:: Document section ::
The U.S. brought the A-7 back to the table in the 1980s when the PAF sought new multirole fighters, such as the General Dynamics F-16. While the PAF ultimately favoured the F-16, it still wanted a new dedicated attack platform to complement its new multirole mainstay fighter. 

However, funds were limited, and buying both the F-16 and A-7 together was likely beyond the means available to the PAF at the time. Hence, the PAF bought the Nanchang A-5 from China to partly address the requirement, at least the CAS portion. 

By the late 1980s, the PAF likely placed its hopes in leveraging the F-16s for the strike role, potentially by equipping it with stand-off range weapons (SOW). However, this would not come to pass as Washington once again placed restrictions on the sale of arms to Pakistan on account of the latter’s nuclear weapons program. The PAF’s plans to make the F-16 its mainstay fighter – and whatever hopes it had of utilizing such a large F-16 fleet for the strike role – did not materialize. 

Use of Stand-Off Weapons (SOW) to Bridge Gaps

The Pressler Amendment and its resulting sanctions prevented the PAF from acquiring additional F-16s, forcing it to rethink on how to build its offensive capabilities. With its options limited, the PAF looked to the French company SAGEM to upgrade its existing fleet of Mirage III/5 alongside a number of second-hand aircraft from Australia and Libya. These upgrades, designated as the Retrofit of Strike Element (ROSE), were aimed at providing the aging fighters guided air-to-surface strike capabilities using modern avionics, integrated navigation systems, and, critically, compatibility with stand-off range weapons (SOW).

Through the ROSE upgrades, the PAF’s Mirage III/5s evolved into a specialized strike asset, one that had been uniquely capable of delivering long-range PGMs from the late 1990s to the early 2010s. The South African-origin H-2 and H-4 SOWs were the Mirage ROSE’s primary strike munitions, providing a range of 60 km and 120 km, respectively. This was later complemented with the Ra’ad air-launched cruise missile (ALCM), the initial variant of which offered a range of 350 km.

:: Work item A ::
According to the passage on Pakistan Air Force strike capabilities, what range did the initial variant of the Ra'ad air-launched cruise missile offer?
:: Work item B ::
Please quote the stretch of the passage on Pakistan Air Force strike capabilities from "Use of Stand-Off" through "compatibility with stand-off range weapons (SOW).", word for word.

:: Supplied material ::
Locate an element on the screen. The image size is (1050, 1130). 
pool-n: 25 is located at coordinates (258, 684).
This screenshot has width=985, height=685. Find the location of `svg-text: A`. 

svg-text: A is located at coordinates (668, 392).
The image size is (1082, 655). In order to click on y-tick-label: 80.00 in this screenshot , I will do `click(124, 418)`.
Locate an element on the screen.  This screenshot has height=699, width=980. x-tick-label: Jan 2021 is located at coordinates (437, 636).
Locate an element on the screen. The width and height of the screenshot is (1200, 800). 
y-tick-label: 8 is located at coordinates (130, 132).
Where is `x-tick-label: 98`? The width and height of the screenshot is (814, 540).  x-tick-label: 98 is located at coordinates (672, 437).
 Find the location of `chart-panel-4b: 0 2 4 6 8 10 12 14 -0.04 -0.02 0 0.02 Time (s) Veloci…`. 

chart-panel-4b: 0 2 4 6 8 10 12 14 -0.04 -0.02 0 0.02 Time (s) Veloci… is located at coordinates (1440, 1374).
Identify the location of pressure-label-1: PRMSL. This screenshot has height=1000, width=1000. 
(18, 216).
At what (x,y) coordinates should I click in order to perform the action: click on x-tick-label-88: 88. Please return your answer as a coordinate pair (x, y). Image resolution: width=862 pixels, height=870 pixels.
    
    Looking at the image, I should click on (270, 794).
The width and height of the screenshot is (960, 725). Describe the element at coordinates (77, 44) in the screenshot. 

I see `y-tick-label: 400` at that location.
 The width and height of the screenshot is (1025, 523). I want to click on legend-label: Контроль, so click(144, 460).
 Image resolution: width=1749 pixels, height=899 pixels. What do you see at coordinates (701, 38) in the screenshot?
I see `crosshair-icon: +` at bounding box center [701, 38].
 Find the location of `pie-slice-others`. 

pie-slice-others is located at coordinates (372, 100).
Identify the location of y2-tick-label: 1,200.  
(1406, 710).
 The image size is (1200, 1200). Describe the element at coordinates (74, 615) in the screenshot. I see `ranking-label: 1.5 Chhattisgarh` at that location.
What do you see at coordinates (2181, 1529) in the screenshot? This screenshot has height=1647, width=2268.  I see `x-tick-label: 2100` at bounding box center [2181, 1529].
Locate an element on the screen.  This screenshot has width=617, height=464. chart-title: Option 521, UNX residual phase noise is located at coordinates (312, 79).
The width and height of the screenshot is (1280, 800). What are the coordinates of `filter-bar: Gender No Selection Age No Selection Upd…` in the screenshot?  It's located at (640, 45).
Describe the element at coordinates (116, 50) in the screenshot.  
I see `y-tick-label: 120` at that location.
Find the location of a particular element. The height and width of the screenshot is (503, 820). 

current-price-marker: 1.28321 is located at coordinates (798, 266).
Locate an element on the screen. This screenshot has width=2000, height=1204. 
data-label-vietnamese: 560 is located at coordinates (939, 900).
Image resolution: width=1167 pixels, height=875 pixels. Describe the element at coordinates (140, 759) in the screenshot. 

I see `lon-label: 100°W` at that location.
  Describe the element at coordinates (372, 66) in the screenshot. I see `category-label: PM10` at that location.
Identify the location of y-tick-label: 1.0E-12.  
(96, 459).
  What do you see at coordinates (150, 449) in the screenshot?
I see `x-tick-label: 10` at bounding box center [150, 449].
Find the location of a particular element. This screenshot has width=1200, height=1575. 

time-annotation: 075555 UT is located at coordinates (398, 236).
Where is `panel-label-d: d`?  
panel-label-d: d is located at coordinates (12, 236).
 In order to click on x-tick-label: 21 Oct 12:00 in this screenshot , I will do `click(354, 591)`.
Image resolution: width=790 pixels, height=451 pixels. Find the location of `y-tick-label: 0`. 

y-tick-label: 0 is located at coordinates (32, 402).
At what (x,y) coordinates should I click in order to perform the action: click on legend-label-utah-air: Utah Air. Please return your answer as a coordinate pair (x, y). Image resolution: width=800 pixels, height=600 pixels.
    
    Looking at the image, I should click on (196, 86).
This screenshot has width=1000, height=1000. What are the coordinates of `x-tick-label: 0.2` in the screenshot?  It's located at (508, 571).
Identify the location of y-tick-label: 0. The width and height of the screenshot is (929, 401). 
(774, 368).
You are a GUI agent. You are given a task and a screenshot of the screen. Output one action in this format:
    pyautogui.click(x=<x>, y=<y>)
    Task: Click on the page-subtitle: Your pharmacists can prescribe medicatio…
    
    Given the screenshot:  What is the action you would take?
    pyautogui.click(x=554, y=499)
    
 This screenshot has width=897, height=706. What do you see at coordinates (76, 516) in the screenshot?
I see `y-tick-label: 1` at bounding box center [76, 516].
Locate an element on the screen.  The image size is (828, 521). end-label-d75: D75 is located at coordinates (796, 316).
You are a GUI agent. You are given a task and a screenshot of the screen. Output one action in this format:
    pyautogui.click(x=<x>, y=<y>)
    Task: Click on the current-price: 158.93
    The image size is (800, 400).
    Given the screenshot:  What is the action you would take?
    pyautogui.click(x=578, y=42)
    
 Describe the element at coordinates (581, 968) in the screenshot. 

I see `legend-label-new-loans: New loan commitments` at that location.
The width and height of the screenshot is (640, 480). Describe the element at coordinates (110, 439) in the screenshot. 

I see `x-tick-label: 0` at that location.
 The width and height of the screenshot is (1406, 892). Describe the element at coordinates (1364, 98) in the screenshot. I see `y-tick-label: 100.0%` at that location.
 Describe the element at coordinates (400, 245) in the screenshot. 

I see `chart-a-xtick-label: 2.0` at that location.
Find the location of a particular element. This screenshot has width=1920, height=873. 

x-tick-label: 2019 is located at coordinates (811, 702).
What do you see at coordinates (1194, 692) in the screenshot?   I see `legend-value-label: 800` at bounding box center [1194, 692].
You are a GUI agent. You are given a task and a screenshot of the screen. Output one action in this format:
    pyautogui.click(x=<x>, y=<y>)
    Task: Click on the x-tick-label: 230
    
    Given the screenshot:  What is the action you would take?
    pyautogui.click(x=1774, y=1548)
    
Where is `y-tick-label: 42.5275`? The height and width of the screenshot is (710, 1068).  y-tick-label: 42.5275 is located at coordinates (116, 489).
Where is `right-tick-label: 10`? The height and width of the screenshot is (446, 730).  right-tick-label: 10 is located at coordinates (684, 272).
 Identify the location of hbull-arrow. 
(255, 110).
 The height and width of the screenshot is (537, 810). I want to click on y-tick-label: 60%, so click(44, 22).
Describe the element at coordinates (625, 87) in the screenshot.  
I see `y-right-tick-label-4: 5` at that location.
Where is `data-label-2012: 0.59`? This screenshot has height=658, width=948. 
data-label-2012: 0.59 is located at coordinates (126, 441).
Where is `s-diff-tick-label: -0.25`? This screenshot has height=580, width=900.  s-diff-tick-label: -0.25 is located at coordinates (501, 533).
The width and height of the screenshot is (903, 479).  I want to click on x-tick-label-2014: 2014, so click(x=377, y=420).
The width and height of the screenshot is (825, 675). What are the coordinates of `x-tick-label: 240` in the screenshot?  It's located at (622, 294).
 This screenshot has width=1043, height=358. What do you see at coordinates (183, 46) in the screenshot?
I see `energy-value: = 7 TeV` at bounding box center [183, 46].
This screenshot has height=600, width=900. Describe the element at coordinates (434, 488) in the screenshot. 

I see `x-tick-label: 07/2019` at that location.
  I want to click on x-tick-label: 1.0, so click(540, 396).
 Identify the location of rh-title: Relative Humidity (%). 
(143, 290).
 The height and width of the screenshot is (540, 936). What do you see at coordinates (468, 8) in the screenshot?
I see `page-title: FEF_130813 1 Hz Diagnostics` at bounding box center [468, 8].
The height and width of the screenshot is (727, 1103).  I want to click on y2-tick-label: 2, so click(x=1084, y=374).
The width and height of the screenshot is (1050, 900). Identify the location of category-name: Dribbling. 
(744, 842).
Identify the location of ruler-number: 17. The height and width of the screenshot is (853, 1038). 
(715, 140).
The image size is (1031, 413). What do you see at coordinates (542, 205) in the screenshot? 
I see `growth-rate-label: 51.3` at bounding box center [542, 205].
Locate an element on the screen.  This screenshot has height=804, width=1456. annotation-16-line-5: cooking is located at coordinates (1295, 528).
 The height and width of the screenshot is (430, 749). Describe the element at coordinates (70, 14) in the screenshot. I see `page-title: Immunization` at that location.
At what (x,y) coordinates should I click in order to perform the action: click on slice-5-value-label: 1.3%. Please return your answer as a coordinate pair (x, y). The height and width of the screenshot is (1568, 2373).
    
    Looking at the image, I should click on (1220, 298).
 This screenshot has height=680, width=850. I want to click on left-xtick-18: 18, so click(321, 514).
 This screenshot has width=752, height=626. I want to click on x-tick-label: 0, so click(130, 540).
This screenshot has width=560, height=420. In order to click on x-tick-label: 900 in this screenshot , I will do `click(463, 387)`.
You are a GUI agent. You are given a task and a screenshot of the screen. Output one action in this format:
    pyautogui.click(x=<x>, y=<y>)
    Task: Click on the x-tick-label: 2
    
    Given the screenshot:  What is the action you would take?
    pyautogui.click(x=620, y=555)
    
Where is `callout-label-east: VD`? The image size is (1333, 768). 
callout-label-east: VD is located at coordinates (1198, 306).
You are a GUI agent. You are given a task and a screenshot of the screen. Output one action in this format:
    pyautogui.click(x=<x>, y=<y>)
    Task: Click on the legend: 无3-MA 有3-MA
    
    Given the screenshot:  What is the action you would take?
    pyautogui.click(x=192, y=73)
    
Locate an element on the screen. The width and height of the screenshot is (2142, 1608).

:: Answer section A ::
350 km

:: Answer section B ::
Use of Stand-Off Weapons (SOW) to Bridge Gaps

The Pressler Amendment and its resulting sanctions prevented the PAF from acquiring additional F-16s, forcing it to rethink on how to build its offensive capabilities. With its options limited, the PAF looked to the French company SAGEM to upgrade its existing fleet of Mirage III/5 alongside a number of second-hand aircraft from Australia and Libya. These upgrades, designated as the Retrofit of Strike Element (ROSE), were aimed at providing the aging fighters guided air-to-surface strike capabilities using modern avionics, integrated navigation systems, and, critically, compatibility with stand-off range weapons (SOW).